Local Depenalization Measures Win Big On Election Day

In addition to the historic Election Day votes in Colorado and Washington, voters in several cities in Massachusetts and Michigan also decided overwhelmingly in favor of ending marijuana prohibition.

Massachusetts voters in over 40 municipalities — representing approximately one-fifth of the electorate — voted in favor of local (non-binding) public policy questions in favor of ending the criminalization of cannabis for adults. A complete tally of these public policy questions and results is available here. (Voters in Burlington, Vermont also passed a similar non-binding legalization measure.)

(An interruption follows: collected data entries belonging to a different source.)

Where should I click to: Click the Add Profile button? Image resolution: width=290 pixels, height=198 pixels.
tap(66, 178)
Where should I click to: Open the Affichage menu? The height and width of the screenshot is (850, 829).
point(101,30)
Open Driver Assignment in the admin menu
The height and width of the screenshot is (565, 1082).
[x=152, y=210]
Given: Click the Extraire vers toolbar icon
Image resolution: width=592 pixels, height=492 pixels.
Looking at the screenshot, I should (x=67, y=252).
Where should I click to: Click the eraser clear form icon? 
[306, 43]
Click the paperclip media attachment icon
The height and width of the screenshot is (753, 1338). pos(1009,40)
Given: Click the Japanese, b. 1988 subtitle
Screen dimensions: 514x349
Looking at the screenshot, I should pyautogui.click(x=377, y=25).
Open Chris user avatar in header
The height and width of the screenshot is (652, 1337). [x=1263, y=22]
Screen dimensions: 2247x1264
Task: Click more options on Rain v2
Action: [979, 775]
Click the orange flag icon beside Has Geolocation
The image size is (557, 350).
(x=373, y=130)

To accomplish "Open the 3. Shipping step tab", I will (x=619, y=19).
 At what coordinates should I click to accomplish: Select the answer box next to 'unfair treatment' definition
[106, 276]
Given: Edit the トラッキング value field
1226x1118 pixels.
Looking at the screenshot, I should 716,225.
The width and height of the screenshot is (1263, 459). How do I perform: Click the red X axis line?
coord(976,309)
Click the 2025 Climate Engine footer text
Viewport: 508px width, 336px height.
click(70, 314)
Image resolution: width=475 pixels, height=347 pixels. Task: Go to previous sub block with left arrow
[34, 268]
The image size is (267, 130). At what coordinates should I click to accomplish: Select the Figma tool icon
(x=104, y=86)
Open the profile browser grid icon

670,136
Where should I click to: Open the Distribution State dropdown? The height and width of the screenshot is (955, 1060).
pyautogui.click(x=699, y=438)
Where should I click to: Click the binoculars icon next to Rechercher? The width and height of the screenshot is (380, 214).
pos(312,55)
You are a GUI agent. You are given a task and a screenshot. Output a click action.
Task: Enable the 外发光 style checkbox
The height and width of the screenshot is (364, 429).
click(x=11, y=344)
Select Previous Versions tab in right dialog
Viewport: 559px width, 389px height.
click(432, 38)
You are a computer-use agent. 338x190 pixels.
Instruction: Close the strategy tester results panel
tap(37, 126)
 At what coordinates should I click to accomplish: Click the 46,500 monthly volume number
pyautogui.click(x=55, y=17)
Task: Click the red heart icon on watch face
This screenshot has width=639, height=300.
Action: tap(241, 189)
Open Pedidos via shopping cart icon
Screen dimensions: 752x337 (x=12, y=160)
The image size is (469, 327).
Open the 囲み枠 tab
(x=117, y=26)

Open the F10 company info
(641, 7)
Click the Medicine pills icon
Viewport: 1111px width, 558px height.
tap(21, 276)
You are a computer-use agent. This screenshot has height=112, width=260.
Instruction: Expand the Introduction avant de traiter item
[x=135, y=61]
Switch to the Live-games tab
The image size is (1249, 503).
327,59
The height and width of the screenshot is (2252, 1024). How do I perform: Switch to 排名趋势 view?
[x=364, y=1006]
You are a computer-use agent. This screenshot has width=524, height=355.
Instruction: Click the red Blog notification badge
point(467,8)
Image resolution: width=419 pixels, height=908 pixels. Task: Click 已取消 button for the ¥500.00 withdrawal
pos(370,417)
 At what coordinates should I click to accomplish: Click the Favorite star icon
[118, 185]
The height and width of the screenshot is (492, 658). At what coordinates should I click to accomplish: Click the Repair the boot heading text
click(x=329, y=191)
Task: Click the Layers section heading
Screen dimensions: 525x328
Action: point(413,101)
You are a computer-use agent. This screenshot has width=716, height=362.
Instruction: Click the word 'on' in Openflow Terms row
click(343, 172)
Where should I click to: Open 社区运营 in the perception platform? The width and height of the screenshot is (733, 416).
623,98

In Michigan, voters in four cities – totaling over a million people – also decided on Election Day to legalize or depenalize the adult use of cannabis. Sixty-five percent of voters in Detroit approved Proposal M, removing local criminal penalties pertaining to the possession on private property of up to one ounce of marijuana by adults over age 21. In Flint, voters approved a citizens’ initiative to amend the city code so that the possession on private property of up to one ounce of marijuana or cannabis paraphernalia by those age 19 or older is no longer a criminal offense. Grand Rapids voters approved Proposal 2 to allow local law enforcement the discretion to ticket first-time marijuana offenders with a civil citation, punishable by a $25 fine and no criminal record. Finally, in Ypsilanti, 74 percent of voters decided in favor of a municipal proposal that makes the local enforcement of marijuana possession offenses the city’s lowest law enforcement priority.